Thanks Rick. Thought i would elaborate. Don Hill Boats has plans for a traditionally built drift boat with ribs without the need for a strong back. The plans range from 10' mini drifter to 18' fly fisherman. The plans are complete with each part drawn indicating size, angles etc. plus a construction manual and video narrated by Don. Can't beat em!


Just waiting on warmer weather, .......
Ok guys, I have a suggestion for finding the appropriate angle & curvature for the rib problem.
About 3yrs ago, (no, wait, it's been five years ago, geez, I can't believe it's been that long ago already ?!?).
Well anyway, I had bought a 12' Sears Gamefisher & a trailer from a guy down the alley, for $200.00, & it had a T-shaped hole in the floor that ran up under one of the rear ribs. So I took a 4" grinder & removed a 1/2 section of the rib about 8" wide, & there it was, exposed.
To make a long story a little shorter, I epoxied up the hole, & had made the decision to put a level floor in the boat. Figuring that the bench seats were equal to being level with the waterline, I noticed that there was a given height relationship to the bench seats & the waterline marks on the outside of the boat, & there was also a bend in the fold of the side of the hull that followed the same pattern down the length of the hull.
With that being said, a trip to Menard's (one of the local Do it, Build it yourself stores), was in order. I needed two pieces of 2"x 6"x 6', two pieces of 2"x 4"x 6', 25 pieces of 3' x 3/8ths" dowel rods, two pieces of straight 8'x1"x2", a couple of 2&1/2" screws, with matching wingnuts.

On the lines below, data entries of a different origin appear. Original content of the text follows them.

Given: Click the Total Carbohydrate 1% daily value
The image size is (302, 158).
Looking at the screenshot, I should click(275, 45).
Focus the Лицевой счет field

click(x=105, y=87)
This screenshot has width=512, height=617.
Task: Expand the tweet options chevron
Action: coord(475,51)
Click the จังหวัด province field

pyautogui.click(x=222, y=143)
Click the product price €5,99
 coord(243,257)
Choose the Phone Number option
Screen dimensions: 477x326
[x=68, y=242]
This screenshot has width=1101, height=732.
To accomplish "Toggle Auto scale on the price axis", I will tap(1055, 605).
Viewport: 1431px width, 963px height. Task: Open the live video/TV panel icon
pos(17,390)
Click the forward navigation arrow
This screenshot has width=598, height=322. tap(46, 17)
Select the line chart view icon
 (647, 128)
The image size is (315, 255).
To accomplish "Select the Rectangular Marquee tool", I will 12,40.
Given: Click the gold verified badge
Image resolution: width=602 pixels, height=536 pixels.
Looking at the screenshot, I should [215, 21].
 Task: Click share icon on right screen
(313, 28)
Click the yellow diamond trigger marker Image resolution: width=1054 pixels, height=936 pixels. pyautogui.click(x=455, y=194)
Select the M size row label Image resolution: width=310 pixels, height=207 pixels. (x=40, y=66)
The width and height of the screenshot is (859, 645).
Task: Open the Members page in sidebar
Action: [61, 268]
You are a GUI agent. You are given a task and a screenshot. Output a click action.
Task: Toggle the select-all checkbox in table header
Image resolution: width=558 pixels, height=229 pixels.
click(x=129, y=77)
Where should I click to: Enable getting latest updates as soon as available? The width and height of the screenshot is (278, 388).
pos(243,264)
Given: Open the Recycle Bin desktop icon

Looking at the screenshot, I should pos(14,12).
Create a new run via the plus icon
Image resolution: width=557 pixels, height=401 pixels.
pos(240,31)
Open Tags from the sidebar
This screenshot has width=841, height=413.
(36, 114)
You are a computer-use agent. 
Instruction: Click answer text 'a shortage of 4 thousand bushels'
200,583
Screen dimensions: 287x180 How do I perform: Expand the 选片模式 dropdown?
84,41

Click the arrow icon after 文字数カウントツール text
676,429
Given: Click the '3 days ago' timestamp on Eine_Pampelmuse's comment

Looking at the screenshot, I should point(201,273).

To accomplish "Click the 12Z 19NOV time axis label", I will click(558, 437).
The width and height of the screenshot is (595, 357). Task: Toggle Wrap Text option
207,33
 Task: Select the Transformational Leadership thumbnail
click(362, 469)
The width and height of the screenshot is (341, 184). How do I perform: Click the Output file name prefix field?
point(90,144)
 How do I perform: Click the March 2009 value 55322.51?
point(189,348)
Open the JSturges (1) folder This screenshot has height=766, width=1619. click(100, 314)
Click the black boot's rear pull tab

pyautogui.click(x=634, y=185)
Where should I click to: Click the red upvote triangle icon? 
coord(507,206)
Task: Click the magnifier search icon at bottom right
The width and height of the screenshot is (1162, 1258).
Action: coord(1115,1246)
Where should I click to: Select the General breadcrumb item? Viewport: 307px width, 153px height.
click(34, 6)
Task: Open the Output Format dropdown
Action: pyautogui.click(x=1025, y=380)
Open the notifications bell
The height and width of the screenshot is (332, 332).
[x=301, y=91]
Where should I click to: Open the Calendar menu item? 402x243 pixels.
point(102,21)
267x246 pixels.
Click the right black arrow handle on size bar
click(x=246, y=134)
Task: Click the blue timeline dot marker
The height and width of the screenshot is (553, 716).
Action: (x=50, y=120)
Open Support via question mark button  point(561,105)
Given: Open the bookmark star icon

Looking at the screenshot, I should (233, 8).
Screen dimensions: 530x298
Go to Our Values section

Upon my return to the garage, I measured the greatest open distance between the rails, then measured the shortest distance,then cut a piece of the 1x2 to match, then I made a duplicate, then slotted the ends so that they could be extended by almost eight inches, more than enough to reach from side to side, whether I was using it in the bow, middle, or aft.

Now for the good part, I bolted the two short halves to the ends of the two sandwiched pieces of 1x2 with a screw & wingnut on each end, then took a 3/8ths drill bit & started drilling holes 1" apart down the length of the seam of the two halves, then I took the 3' dowel rods, taped them together into a round bunch used my sawzall to cut them in half, doubling my number, into 18" sections. I loosened the wingnuts enough to drive them into the drilled holes, then tightened up the wingnuts to make them movable, but snug enough to stay in place after being tapped with a small hammer.

Using the two bench seats as a guide to set the distance for the length of boat, I positioned the mimic over each rib & tapped it down just so they touched the top of the rib all the way across the boat. This gave me a pattern to mark the bottom of the 2x4, or 2x6 appropriately marked for the depth, assuring that the floor would follow the marked height as a given.

It worked like a charm. They make a small wire type that can be used for scribing cabinets to a wall, or used for scribing tile for trim, doorways, etcetera.